“Es, por tanto, una de las necesidades de nuestro tiempo vigilar y trabajar con todo esfuerzo para que el cinematógrafo no siga siendo escuela de corrupción, sino que se transforme en un precioso instrumento de educación y de elevación de la humanidad”

S.S. Pío XI



“Que el cine sea ordenado a la gloria de Dios y a la salvación de las almas, y sirva eficazmente para la extensión del Reino de Cristo sobre la Tierra”.

S. S. Pío XII

domingo, 10 de mayo de 2009

CRITICA



A HOLE IN THE HEAD
Director: Frank Capra - 1959


GRANDES ESPERANZAS


Para Capra hay tres posibilidades: ser un tiro al aire; que el tiro nos salga por la culata; o que nos den un tiro. El primero es el personaje de Sinatra; el segundo su hermano,Edward G. Robinson; el tercero, el amigo ricachón del primero. La única posibilidad de superar esas trampas es llegar a conocerse a sí mismo, dolorosamente, en su pequeñez, su nada, y entonces poder reconstituir el lazo más importante: la familia. Como siempre, el amor se ve en peligro por la omnipotencia del dinero.

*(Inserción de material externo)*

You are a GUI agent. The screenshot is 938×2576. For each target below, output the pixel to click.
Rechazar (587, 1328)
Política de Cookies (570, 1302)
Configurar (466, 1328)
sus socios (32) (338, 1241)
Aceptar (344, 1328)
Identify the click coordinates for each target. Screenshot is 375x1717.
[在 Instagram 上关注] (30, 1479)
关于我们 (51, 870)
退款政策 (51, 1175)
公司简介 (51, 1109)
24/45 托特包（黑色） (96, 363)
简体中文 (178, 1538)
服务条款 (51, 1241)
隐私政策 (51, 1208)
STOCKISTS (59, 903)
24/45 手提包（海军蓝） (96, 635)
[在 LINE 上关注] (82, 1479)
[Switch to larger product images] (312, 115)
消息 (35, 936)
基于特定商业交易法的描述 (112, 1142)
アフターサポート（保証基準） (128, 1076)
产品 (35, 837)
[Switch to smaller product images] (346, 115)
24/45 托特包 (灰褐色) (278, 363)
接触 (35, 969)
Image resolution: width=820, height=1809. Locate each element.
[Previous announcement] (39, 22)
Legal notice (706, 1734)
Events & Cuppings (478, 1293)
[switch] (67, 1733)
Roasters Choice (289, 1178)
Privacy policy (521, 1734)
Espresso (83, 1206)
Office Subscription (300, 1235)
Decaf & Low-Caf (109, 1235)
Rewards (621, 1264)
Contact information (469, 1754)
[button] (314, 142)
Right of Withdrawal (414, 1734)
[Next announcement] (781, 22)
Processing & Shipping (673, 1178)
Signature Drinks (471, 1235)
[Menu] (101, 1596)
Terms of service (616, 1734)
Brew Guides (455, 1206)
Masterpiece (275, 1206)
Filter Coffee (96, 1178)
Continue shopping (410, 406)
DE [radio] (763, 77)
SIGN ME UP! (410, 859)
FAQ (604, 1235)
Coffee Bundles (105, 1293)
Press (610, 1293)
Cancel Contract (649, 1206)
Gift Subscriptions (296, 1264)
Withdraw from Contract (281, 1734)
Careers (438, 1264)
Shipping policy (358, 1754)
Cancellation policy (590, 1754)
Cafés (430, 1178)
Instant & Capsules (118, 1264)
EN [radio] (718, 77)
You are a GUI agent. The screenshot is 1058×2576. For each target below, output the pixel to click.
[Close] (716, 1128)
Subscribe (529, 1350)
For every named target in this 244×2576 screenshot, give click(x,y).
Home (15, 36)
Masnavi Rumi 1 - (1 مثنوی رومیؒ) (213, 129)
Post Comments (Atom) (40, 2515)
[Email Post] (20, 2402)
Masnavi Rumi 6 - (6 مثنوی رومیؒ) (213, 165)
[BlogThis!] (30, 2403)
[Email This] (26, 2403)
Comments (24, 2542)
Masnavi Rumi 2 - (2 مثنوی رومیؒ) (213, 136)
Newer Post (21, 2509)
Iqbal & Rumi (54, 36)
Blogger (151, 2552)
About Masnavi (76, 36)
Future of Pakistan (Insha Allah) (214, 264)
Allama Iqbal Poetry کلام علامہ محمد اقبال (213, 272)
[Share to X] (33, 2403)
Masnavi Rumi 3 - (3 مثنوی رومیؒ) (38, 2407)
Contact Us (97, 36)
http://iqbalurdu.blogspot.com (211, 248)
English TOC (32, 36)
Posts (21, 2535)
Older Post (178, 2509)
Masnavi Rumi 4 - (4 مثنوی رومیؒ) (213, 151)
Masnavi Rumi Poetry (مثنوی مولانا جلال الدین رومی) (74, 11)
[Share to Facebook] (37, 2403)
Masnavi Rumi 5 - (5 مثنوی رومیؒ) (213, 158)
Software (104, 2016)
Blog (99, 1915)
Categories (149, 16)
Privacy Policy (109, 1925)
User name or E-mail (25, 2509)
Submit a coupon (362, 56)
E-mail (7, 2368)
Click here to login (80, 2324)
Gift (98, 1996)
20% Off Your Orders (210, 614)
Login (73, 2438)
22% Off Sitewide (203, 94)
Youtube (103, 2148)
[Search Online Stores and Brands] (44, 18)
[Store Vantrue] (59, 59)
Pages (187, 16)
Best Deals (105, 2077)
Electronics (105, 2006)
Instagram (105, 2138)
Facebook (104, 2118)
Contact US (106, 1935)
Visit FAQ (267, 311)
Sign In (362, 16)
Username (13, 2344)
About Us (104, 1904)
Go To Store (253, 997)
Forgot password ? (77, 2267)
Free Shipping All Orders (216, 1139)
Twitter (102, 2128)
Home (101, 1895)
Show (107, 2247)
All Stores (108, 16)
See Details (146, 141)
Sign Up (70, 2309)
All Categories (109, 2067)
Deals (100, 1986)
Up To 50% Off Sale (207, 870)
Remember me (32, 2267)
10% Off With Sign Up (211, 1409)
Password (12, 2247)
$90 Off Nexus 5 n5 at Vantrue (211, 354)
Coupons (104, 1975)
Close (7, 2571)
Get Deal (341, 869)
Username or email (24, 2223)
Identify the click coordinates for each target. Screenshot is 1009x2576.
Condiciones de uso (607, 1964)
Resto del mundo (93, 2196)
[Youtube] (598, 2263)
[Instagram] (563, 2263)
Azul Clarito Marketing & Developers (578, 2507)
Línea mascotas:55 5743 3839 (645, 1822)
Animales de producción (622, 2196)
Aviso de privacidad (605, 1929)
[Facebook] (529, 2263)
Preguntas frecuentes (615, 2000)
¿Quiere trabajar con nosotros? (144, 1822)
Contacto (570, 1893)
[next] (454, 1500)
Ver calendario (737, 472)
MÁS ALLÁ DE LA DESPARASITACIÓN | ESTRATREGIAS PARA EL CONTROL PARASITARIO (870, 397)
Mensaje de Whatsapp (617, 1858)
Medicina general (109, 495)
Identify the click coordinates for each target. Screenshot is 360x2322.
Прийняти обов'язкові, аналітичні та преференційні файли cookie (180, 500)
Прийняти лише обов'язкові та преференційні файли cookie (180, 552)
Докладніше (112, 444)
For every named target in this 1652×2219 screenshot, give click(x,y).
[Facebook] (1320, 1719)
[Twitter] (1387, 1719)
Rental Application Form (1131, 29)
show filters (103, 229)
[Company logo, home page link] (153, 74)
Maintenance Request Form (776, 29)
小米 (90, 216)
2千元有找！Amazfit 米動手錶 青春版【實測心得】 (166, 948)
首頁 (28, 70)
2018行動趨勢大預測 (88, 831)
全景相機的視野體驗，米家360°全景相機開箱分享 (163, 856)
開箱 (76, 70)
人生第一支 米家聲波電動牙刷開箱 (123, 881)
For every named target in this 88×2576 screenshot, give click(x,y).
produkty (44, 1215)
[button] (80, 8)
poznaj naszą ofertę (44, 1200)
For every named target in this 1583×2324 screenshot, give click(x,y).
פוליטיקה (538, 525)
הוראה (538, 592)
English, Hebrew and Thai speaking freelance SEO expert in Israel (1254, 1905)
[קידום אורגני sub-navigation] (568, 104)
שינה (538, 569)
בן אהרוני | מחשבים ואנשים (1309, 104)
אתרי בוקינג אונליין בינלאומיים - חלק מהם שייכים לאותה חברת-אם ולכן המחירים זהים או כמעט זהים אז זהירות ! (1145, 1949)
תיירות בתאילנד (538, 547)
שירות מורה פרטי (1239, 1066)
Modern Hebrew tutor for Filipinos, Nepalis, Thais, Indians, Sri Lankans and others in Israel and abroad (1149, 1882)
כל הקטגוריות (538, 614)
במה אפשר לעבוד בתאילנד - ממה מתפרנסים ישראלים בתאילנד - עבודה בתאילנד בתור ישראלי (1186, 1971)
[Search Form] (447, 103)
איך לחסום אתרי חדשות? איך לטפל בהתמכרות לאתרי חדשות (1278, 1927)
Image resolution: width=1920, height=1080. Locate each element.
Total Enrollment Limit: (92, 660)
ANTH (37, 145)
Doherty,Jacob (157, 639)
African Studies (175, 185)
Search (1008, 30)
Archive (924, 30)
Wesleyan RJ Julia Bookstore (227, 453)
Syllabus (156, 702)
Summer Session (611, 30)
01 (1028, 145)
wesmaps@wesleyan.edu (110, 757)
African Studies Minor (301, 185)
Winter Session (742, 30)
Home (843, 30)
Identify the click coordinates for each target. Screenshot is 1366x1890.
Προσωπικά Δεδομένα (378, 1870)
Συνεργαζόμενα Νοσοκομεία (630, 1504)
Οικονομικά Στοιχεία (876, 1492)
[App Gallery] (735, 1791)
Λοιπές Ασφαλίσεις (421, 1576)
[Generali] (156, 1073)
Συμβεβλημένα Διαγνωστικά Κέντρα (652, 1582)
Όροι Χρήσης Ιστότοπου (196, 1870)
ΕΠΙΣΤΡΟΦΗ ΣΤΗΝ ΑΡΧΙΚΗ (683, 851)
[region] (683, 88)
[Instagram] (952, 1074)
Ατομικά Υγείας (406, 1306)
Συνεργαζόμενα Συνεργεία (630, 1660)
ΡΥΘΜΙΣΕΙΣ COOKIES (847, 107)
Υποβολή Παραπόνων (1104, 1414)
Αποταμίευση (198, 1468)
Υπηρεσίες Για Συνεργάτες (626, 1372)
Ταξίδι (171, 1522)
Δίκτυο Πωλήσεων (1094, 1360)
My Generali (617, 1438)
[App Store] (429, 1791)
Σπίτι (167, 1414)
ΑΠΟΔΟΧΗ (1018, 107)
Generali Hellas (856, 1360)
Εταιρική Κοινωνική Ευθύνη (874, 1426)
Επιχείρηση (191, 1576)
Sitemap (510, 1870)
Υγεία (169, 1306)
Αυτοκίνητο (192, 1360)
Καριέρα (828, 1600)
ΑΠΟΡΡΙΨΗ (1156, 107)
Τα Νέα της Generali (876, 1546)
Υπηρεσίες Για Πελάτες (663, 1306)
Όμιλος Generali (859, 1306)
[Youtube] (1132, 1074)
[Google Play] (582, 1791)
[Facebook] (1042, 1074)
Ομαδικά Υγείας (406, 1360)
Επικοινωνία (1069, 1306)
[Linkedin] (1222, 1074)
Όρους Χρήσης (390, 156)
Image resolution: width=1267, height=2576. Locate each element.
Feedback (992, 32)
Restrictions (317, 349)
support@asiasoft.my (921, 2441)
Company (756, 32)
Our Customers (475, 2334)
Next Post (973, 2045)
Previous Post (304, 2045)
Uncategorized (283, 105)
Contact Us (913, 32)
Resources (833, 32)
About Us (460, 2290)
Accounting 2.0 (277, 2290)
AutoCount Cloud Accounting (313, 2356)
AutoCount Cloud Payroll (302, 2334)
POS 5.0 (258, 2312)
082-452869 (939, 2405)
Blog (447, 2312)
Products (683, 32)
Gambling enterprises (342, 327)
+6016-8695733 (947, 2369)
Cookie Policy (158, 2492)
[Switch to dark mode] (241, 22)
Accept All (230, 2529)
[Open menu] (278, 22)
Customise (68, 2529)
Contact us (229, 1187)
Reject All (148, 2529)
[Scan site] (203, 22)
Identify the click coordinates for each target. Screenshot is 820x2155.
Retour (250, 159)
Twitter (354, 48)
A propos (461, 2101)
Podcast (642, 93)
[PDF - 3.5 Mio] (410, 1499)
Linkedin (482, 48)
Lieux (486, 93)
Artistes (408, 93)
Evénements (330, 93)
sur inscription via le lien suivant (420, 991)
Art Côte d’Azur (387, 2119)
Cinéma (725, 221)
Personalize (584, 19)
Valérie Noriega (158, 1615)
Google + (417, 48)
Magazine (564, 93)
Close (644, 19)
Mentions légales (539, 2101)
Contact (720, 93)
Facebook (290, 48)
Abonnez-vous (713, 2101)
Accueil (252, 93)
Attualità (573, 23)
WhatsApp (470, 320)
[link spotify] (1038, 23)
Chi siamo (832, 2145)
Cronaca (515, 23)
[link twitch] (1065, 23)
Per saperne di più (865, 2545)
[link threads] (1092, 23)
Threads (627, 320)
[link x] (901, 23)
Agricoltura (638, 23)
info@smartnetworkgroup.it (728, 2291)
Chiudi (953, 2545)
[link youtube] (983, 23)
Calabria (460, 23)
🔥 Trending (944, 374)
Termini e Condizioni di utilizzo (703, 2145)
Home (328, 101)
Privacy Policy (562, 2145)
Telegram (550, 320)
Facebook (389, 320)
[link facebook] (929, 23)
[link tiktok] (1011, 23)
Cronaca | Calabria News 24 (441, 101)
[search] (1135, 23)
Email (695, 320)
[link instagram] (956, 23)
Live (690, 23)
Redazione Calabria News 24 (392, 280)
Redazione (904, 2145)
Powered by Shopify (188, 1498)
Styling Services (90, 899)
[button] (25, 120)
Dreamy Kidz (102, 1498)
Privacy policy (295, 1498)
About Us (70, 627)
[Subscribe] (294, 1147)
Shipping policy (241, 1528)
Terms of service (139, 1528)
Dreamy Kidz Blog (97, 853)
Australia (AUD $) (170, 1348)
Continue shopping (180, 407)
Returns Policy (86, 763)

Tony Manetta (Frank Sinatra) tiene lo que a su hermano Mario (Robinson) le falta; él lo dice: “imaginación”, amor por su hijo, deseos de vivir. Pero le falta lo que al otro: “sentar cabeza”, lo cual, podemos ver, Mario se lo debe a su esposa Sophie (la gran Thelma Ritter). El primero tiene un hijo de 11 años, pero adulto; el segundo un hijo mayor, pero imbécil. El amor, aunque descentrado, da mejores frutos que el próspero negocio.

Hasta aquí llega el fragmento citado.